Tom treated us again to burgers and beer and we basked in the sunshine, talking and enjoying the view. Bob and Chuck took off for San José and Tom and I rode on highway 1 south for Santa Cruz. We said our goodbyes and I headed south as usual and Tom north back to San José.
I had a great time staying in Silicon Valley and made some amazing friends. California has been good to me so far. Next stop: Monterey and Carmel…
Hey Chris, I see you are well on your way. I will be emailing my sister and a few friends down south in the next few. You will definitely get some places to stay there. Will see if they can get a few contacts in the rest of South America for you (this one guy went from Central Argentina to Colombia in a Chinese 150 cc to see his son, and I am sure he will not only give you a place to stay, but will have many tips for you. Plus he used to live in the US so his English is very good)
Chris, it was a great pleasure to meet you, spin a few wrenches together, and put some rubber on the road with you. An experience my neighbors and I will speak of for some time.
Chuck, my neighbor with the Harley can’t stop thinking of ways to get the word out about your mission.
Ray stopped by yesterday after I got home. He has a nasty sunburn…between his legs…from welding your kickstand while wearing short pants!. Ouch! He’ll be thinking of you for a few days, at least!
I’m honored that I could contribute in some small way. Wish I could do more. I’ll follow your adventures knowing I played a small role in the saga. My wife and I wish you Godspeed on your journey.
I promised you a few contacts.

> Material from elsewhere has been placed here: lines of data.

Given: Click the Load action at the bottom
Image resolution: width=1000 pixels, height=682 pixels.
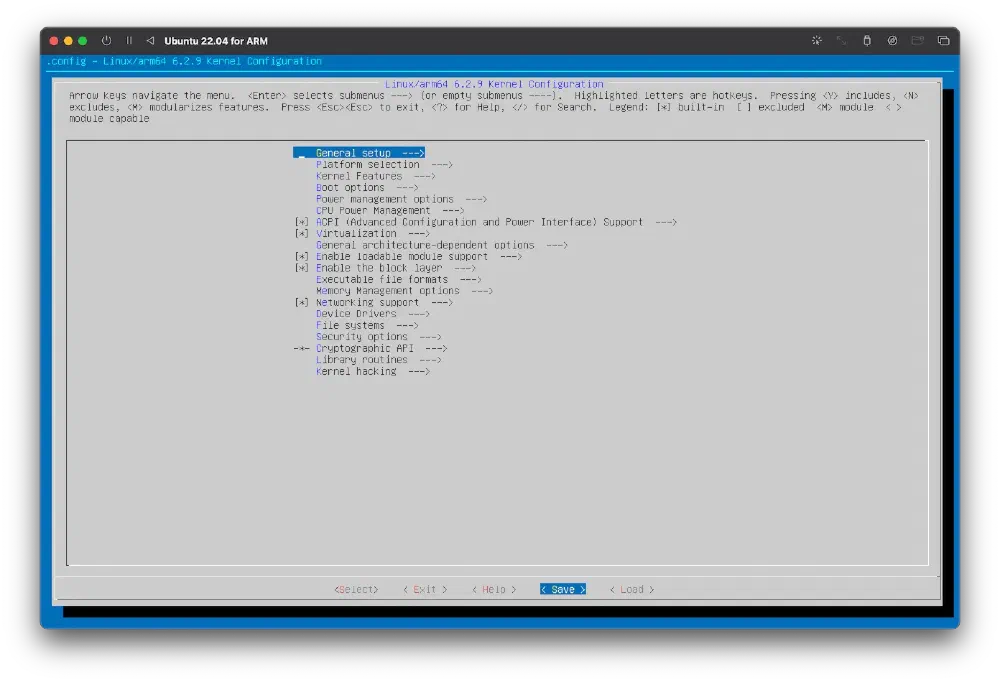Looking at the screenshot, I should coord(630,589).
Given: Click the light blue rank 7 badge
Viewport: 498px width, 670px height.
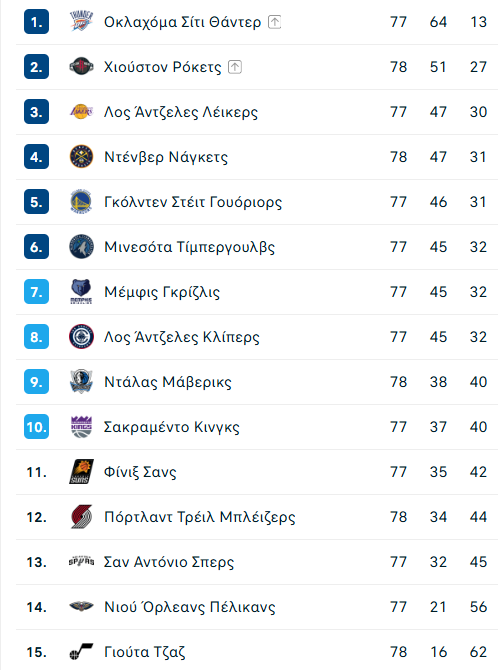Looking at the screenshot, I should tap(36, 292).
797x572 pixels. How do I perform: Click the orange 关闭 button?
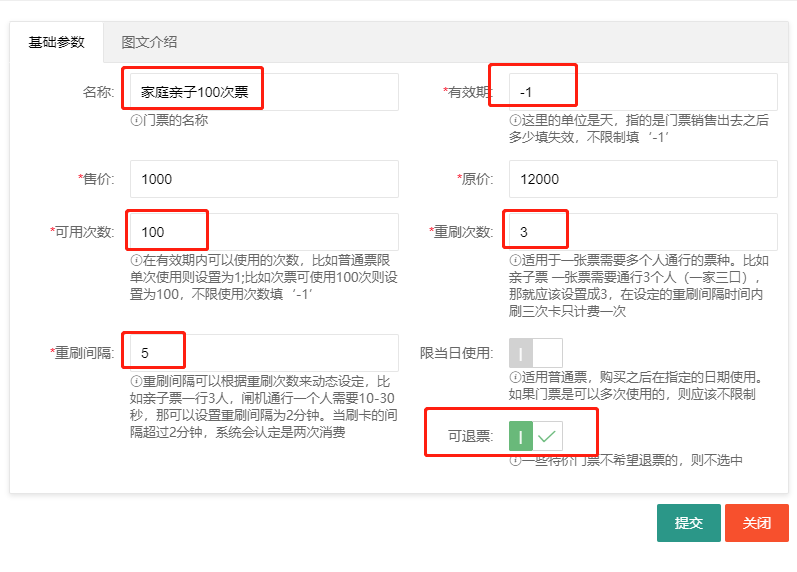click(x=756, y=523)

Here are a few GSR members who might be found along your route. I can’t speak for their ability to help you out. You can contact them at your discretion.
In Santa Barbara, posplayer (Jim)
In Bakersfield, chef1366 (Bill)
These two characters are talking about a trip to Arizona next week for a big biker rally. If your timing to Arizona is right, maybe you could join them.
In Tuscon, first timer (Ryan)
If your travels take you further south, through LA.
In LA area, Salty Monk (Dan) and BassCliff (Cliff)
Many, many others in the LA area. These two are both GSR icons.
Once again, we wish you well on the adventure. Ride safe, and watch out for those banditos south of the border!
Just remembered, you asked me about the oil pressure indicator. RenoBruce is your man to ask. He should be able to get one shipped to you somewhere along the way.